JAKARTA, PCplus – Penggunaan 3D printing makin meluas. Mulai dari protese manusia, mainan, replika senjata api sampai makanan bisa dicetak secara 3D dengan printer 3D. Printer untuk mencetak coklat dalam berbagai bentuk yang unik misalnya, juga sudah ada.
Di AS bahkan sudah ada obat yang akan diproduksi dengan teknologi cetak 3D. Adalah Aprecia Pharmaceuticals yang melakukannya untuk obat bernama Spritam. Spritam dipakai untuk mengontrol kejang-kejang akibat epilepsi. FDA (Food and Drug Administration) yang merupakan badan pengawas makanan dan obat-obatan di AS, sudah menyetujui obat yang akan dipasarkan pada tahun 2016 itu. Inilah kali pertama FDA menyetujui penggunaan teknologi cetak 3D untuk obat-obatan. Sebelumnya, FDA hanya menyetujui teknologi cetak 3D untuk membuat peralatan medis.
Spritam menggunakan platform teknologi ZipDose, yang menggunakan teknik cetak 3D yang mencetak bahan aktif dan inaktif obat lapis-demi-lapis. Dengan teknik ini, setiap tablet bisa dibuat lebih berpori dan ampuh karena dosisnya bisa disesuaikan untuk masing-masing pasien. Tablet yang dicetak dengan proses khusus ini disebutkan bisa larut dalam waktu kurang dari 10 detik — sangat cepat untuk obat berdosis tinggi. Aprecia merancang obat epilepsinya untuk memenuhi kebutuhan pasien, utamanya anak-anak dan orang berusia lanjut, yang kesulitan menelan obat.

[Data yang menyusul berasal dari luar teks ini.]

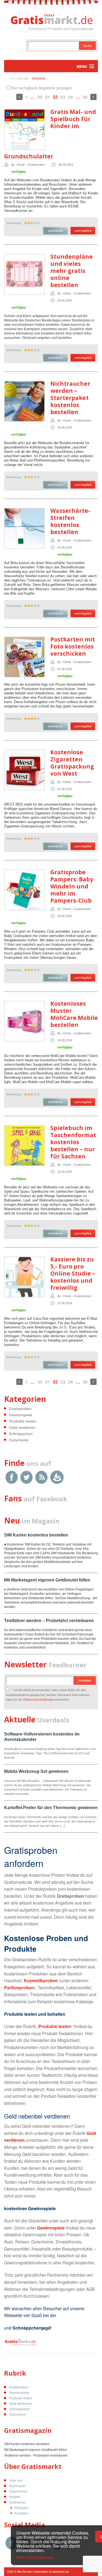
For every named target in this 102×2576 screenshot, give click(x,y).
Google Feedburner (57, 1477)
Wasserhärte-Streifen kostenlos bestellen (70, 521)
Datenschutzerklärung (37, 1699)
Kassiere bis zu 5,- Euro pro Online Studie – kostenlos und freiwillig (72, 1273)
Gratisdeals (17, 2502)
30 (40, 97)
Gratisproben (20, 1408)
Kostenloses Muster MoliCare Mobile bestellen (74, 1014)
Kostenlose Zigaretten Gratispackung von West (72, 762)
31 (47, 97)
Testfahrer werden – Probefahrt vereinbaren (49, 1620)
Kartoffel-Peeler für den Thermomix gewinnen (51, 1807)
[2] (28, 223)
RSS (41, 1477)
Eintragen (21, 2508)
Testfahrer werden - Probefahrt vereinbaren (36, 2455)
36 (85, 97)
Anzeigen (21, 2513)
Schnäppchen (21, 1434)
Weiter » (93, 97)
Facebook (11, 1477)
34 (70, 97)
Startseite (38, 78)
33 (62, 97)
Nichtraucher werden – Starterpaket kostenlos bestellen (70, 398)
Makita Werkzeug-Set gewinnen (36, 1771)
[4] (35, 223)
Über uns (16, 2480)
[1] (25, 223)
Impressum (17, 2486)
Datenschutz (18, 2491)
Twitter (26, 1477)
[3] (31, 223)
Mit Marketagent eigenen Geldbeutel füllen (47, 1580)
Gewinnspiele (20, 1415)
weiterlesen (55, 230)
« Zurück (19, 97)
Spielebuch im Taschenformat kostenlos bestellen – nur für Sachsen (73, 1142)
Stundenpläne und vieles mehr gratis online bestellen (71, 271)
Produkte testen (22, 1421)
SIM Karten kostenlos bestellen (36, 1535)
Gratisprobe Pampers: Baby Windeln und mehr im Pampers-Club (71, 886)
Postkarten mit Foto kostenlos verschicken (72, 646)
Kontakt (14, 2497)
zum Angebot (82, 230)
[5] (38, 223)
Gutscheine (19, 1440)
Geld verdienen (22, 1427)
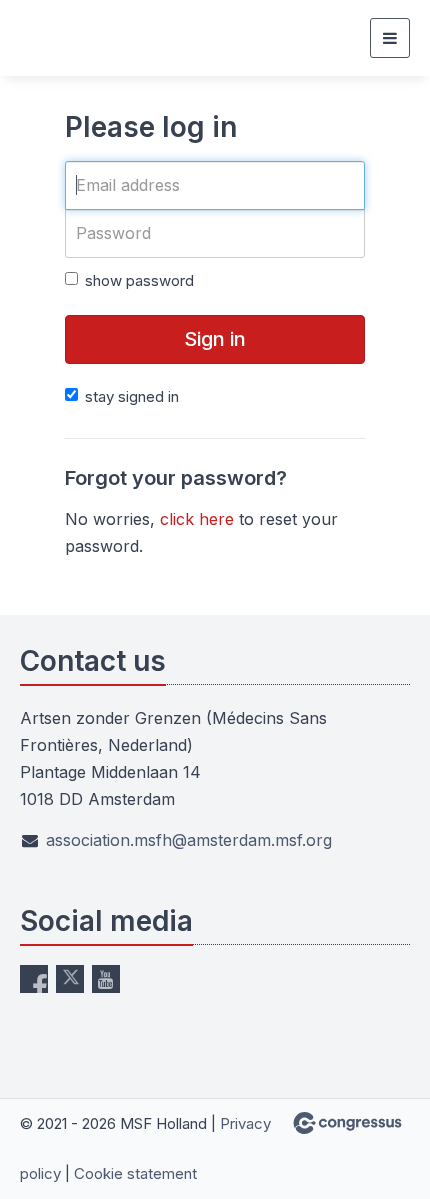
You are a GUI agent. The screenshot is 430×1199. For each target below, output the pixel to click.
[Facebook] (34, 979)
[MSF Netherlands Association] (70, 38)
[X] (70, 979)
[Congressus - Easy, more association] (347, 1123)
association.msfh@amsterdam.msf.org (189, 840)
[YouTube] (106, 979)
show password (139, 280)
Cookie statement (135, 1173)
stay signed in (132, 396)
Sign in (215, 339)
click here (197, 519)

Di AS, nyaris 3 juta orang didiagnosis menderita epilepsi dan sekitar 46 ribu di antaranya adalah anak-anak.
Di masa depan, mungkin kita akan melihat lebih banyak obat diproduksi dengan teknik cetak 3D. Yang jelas, Aprecia sudah mengatakan berencana mengembangkan obat-obat lain dengan teknologi cetak 3D miliknya. Di satu sisi, metode produksi terbaru ini memungkinkan pembuatan obat-obatan dengan dosis yang tepat. Selain itu kombinasi obat dapat diproduksi untuk kasus-kasus tertentu. Namun aman tidak sih obat hasil cetak 3D ini?
Jawabannya aman, yang dibuktikan dengan persetujuan FDA. Namun tetap ada kemungkinan teknologi ini juga dimanfaatkan orang berniat jahat. “Saat ini obat-obatan diproduksi di lokasi yang dirancang khusus dengan kontrol dan peraturan yang ketat. Namun, jika perangkat yang digunakan untuk melakukan hal ini di masa depan memiliki konektivitas internet, itu meningkatkan kemungkinan penyerang mengubah formulasi obat yang dicetak untuk membahayakan orang-orang yang meminumnya, ” begitu komentar Researcher – Global Research & Analysis Team, Kaspersky Lab David Emm.
Menurut Emm, kontrol yang ketat dan pemeriksaan harus diterapkan, untuk mencegah gangguan berbahaya atau tidak disengaja. Seperti halnya teknologi baru, pastinya akan ada kemungkinan dampak negatif dari hal ini, katanya.